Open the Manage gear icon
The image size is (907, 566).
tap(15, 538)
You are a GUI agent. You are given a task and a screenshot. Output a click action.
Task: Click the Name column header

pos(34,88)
──────────────────────────────
Brief | Switch "Name column header" to "Name header" throughout the material and write it all out again, leaving everything else unchanged.

Task solution |
Open the Manage gear icon
The image size is (907, 566).
tap(15, 538)
You are a GUI agent. You are given a task and a screenshot. Output a click action.
Task: Click the Name header

pos(34,88)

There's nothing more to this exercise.